De los países en los que el virus ha golpeado primero hemos aprendido que las cifras de mortalidad son especialmente acusadas en el caso de los mayores de 70 años, sobre todo de 80, y de personas con patologías previas. Según cifras oficiales proporcionadas por el Ministerio de Sanidad, a día 6 de abril, el 87% de los fallecidos en España tenían más de 70 años. Del otro 13%, muchos tenían patologías previas como enfermedades respiratorias, coronarias o diabetes. Y se estima que más de la mitad de los fallecidos vivían en residencias de tercera edad. Si pudiéramos regresar en el tiempo tan solo seis semanas, podríamos haber diseñado una política preventiva centrada en dichas residencias y en las personas mayores que viven solas en sus domicilios, y habríamos salvado miles de vidas. También sabemos que la tasa de infección es mayor en los barrios más pobres de nuestras ciudades, o entre las comunidades más marginalizadas socialmente. Se sabe que en Estados Unidos el virus infecta más rápidamente y es más letal, por ejemplo, entre los afroamericanos y entre los Navajos (a pesar de las drásticas medidas de aislamiento comunitario que se habían tomado en esta Nación Originaria), así como en otras comunidades que también sufren discriminación y la enorme desigualdad socioeconómica de ese país.

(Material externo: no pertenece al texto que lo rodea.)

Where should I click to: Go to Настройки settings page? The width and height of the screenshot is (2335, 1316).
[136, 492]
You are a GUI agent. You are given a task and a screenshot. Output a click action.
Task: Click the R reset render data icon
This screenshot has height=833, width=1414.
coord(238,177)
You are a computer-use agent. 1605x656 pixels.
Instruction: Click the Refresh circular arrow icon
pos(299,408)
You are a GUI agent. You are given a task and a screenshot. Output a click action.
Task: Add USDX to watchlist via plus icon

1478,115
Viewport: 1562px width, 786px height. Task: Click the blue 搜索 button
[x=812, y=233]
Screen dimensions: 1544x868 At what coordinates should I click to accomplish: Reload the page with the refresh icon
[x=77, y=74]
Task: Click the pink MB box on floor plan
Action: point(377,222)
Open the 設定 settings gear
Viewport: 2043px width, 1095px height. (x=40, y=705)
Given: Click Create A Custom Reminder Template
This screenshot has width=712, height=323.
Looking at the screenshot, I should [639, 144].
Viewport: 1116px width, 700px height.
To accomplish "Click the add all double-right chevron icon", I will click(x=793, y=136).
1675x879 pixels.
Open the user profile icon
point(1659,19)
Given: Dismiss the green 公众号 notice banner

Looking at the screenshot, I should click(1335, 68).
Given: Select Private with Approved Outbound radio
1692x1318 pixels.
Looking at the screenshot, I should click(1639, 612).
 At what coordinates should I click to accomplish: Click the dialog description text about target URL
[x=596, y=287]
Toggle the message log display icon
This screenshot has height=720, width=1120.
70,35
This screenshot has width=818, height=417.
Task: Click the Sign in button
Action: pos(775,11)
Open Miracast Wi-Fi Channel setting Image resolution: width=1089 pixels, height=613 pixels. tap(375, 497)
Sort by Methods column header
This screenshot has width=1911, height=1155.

Imaginemos lo que eso implica para América Latina. La prioridad de los gobiernos de la región debería estar centrada en proteger a estos colectivos más vulnerables: no solo a los propios sanitarios, a los ancianos y a las personas con condiciones médicas preexistentes, sino también a los habitantes de favelas o villas miseria, a los sintecho y, por supuesto, a las comunidades indígenas. ¡Entendamos que es muy importante concentrar esfuerzos ahí! Sólo así podremos realmente reducir el número total de fallecidos. Pero sobre la gestión de la crisis que deberían hacer los gobiernos de América Latina volveré en mi próximo artículo, o mejor dicho, en la segunda parte de este mismo artículo. Allí trataré de explicar qué enseñanzas podremos extraer de la gestión de la epidemia que se ha hecho en Europa y Estados Unidos, sobre todo de los muchos errores cometidos, que puedan beneficiar no sólo a la región de América Latina, sino también a África, la India, y el resto de áreas geográficas del planeta en las que la epidemia no ha hecho más que aterrizar, pero donde su progresión puede llegar a ser mucho más preocupante y hasta devastadora. Pero antes de explorar las posibles soluciones, me gustaría que tratáramos de comprender bien el problema, y también de que hiciéramos un repaso a cómo está la situación a día de hoy en América Latina. Y a eso dedicaré esta primera parte. 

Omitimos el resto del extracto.